Assignment -> An exact copy of the data below is required; return it in full.

Information supplied ->
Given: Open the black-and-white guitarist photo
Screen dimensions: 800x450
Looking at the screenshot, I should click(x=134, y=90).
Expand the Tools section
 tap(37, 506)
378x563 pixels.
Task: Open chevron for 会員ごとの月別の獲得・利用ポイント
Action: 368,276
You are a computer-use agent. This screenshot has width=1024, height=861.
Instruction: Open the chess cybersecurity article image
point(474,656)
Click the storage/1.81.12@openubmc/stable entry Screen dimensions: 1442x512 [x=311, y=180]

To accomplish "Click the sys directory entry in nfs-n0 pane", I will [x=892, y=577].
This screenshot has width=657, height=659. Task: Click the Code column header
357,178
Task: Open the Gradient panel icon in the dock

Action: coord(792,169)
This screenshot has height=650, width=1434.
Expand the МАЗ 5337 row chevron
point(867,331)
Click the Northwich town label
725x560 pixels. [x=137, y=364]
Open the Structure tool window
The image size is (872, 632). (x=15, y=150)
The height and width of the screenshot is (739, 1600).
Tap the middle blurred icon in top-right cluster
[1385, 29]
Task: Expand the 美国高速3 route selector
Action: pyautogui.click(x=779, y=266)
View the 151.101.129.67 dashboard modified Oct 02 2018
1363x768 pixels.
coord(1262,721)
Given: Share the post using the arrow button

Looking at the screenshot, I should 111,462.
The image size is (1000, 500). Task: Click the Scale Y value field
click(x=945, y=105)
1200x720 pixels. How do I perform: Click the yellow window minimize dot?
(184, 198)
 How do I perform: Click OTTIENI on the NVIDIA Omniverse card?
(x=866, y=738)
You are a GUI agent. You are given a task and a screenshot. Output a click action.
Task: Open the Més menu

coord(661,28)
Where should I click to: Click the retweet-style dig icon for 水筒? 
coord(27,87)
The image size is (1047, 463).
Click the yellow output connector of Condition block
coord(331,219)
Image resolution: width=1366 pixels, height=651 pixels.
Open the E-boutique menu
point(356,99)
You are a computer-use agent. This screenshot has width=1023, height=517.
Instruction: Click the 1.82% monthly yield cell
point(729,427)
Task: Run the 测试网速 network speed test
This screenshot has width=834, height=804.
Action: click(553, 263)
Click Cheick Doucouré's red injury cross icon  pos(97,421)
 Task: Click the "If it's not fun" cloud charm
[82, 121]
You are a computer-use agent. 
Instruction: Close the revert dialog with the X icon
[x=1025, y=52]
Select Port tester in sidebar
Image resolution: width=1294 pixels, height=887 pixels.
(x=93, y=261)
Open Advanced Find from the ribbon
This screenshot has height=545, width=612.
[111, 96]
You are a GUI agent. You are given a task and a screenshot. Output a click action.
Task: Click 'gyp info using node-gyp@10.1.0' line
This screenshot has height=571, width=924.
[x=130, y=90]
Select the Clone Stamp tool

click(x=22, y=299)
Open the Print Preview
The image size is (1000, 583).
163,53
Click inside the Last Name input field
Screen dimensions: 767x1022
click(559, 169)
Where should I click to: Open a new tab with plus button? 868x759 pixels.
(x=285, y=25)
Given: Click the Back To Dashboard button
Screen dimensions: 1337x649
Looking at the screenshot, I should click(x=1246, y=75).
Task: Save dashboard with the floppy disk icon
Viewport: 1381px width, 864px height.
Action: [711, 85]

Result for this task ->
Given: Open the black-and-white guitarist photo
Screen dimensions: 800x450
Looking at the screenshot, I should click(x=134, y=90).
Expand the Tools section
 tap(37, 506)
378x563 pixels.
Task: Open chevron for 会員ごとの月別の獲得・利用ポイント
Action: 368,276
You are a computer-use agent. This screenshot has width=1024, height=861.
Instruction: Open the chess cybersecurity article image
point(474,656)
Click the storage/1.81.12@openubmc/stable entry Screen dimensions: 1442x512 [x=311, y=180]

To accomplish "Click the sys directory entry in nfs-n0 pane", I will [x=892, y=577].
This screenshot has width=657, height=659. Task: Click the Code column header
357,178
Task: Open the Gradient panel icon in the dock

Action: coord(792,169)
This screenshot has height=650, width=1434.
Expand the МАЗ 5337 row chevron
point(867,331)
Click the Northwich town label
725x560 pixels. [x=137, y=364]
Open the Structure tool window
The image size is (872, 632). (x=15, y=150)
The height and width of the screenshot is (739, 1600).
Tap the middle blurred icon in top-right cluster
[1385, 29]
Task: Expand the 美国高速3 route selector
Action: pyautogui.click(x=779, y=266)
View the 151.101.129.67 dashboard modified Oct 02 2018
1363x768 pixels.
coord(1262,721)
Given: Share the post using the arrow button

Looking at the screenshot, I should 111,462.
The image size is (1000, 500). Task: Click the Scale Y value field
click(x=945, y=105)
1200x720 pixels. How do I perform: Click the yellow window minimize dot?
(184, 198)
 How do I perform: Click OTTIENI on the NVIDIA Omniverse card?
(x=866, y=738)
You are a GUI agent. You are given a task and a screenshot. Output a click action.
Task: Open the Més menu

coord(661,28)
Where should I click to: Click the retweet-style dig icon for 水筒? 
coord(27,87)
The image size is (1047, 463).
Click the yellow output connector of Condition block
coord(331,219)
Image resolution: width=1366 pixels, height=651 pixels.
Open the E-boutique menu
point(356,99)
You are a computer-use agent. This screenshot has width=1023, height=517.
Instruction: Click the 1.82% monthly yield cell
point(729,427)
Task: Run the 测试网速 network speed test
This screenshot has width=834, height=804.
Action: click(553, 263)
Click Cheick Doucouré's red injury cross icon  pos(97,421)
 Task: Click the "If it's not fun" cloud charm
[82, 121]
You are a computer-use agent. 
Instruction: Close the revert dialog with the X icon
[x=1025, y=52]
Select Port tester in sidebar
Image resolution: width=1294 pixels, height=887 pixels.
(x=93, y=261)
Open Advanced Find from the ribbon
This screenshot has height=545, width=612.
[111, 96]
You are a GUI agent. You are given a task and a screenshot. Output a click action.
Task: Click 'gyp info using node-gyp@10.1.0' line
This screenshot has height=571, width=924.
[x=130, y=90]
Select the Clone Stamp tool

click(x=22, y=299)
Open the Print Preview
The image size is (1000, 583).
163,53
Click inside the Last Name input field
Screen dimensions: 767x1022
click(559, 169)
Where should I click to: Open a new tab with plus button? 868x759 pixels.
(x=285, y=25)
Given: Click the Back To Dashboard button
Screen dimensions: 1337x649
Looking at the screenshot, I should click(x=1246, y=75).
Task: Save dashboard with the floppy disk icon
Viewport: 1381px width, 864px height.
Action: [711, 85]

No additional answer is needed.